Gogol was unable to realize his own plan. Gogol was able to complete only the first part. In 1840, the author wrote several versions of the second volume. For unknown reasons, the author himself destroyed the second part of the book. The poem has only draft manuscripts of the second part.

The writer in his creations highlights the soullessness and ruthlessness of the characters. Sobakevich was very soulless, like Koschei the immortal. Apart from him, all the city officials depicted in the book had no souls. At the beginning of the book, the active and interesting existence of the inhabitants of the city is described. In the book, a dead soul is a simple phenomenon. For the characters, the human soul is considered the hallmark of a living person.

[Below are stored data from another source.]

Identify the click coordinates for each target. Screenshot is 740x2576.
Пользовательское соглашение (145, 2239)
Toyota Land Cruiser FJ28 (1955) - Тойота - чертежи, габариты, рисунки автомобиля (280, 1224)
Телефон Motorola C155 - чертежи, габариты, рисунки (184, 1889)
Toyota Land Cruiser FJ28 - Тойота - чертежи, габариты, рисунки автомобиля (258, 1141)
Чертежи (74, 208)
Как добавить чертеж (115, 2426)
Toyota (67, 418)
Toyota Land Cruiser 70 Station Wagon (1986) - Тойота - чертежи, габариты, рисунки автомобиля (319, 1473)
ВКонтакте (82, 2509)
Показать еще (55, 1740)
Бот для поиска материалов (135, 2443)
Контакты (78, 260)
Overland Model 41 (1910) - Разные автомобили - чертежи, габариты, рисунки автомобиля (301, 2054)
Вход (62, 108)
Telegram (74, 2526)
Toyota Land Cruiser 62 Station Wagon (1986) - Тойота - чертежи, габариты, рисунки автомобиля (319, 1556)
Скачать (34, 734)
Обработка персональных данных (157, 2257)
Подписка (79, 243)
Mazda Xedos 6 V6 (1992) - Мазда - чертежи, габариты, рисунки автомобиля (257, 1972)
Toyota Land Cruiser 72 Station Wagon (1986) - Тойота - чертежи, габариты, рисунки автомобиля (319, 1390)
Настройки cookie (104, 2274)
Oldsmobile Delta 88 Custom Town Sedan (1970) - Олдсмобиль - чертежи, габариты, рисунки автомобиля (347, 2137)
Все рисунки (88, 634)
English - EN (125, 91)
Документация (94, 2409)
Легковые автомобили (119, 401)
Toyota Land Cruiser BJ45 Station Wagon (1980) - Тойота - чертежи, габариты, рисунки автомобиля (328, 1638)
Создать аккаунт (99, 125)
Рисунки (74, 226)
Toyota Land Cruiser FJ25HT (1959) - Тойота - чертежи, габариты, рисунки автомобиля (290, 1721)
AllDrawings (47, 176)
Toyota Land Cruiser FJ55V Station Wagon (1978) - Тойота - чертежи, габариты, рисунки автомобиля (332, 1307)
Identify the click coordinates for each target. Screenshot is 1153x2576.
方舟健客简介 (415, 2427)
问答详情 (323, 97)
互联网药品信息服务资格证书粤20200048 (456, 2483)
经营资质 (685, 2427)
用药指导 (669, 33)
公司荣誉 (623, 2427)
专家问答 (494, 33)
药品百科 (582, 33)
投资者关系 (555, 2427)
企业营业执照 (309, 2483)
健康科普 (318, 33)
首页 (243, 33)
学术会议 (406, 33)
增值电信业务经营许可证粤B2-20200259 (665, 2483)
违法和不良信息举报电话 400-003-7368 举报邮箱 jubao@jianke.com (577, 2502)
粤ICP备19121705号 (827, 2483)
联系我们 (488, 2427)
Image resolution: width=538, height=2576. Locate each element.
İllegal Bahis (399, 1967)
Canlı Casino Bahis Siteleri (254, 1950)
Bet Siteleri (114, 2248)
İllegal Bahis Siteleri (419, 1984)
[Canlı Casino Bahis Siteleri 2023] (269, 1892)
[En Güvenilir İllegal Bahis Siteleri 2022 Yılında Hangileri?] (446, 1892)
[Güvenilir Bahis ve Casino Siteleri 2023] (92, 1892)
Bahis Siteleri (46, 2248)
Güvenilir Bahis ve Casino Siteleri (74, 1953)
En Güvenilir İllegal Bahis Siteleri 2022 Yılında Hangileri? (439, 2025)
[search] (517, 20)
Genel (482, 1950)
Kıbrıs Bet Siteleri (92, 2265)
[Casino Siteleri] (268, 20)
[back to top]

The title of the work is closely connected with the symbolism of the county town N. And the city K depicted the whole country. The author wanted to show that in Russia there was a decline and that the souls of the inhabitants were extinguished. Gogol showed all the meanness of the existence of a fallen town. In one of his speeches, reading the names of the dead, Chichikov revives them in his own fantasy. In the poem, Plyushkin and Chichikov are living souls. The image of Plyushkin differs from other heroes. In chapter 6, the author gave a complete description of Plyushkin's garden. The garden is a comparison of Plyushkin's soul.

The world described in Dead Souls is considered the exact opposite of the real world. The social direction of creation is connected with the "dead souls". Chichikov's idea is impossible and at the same time simple.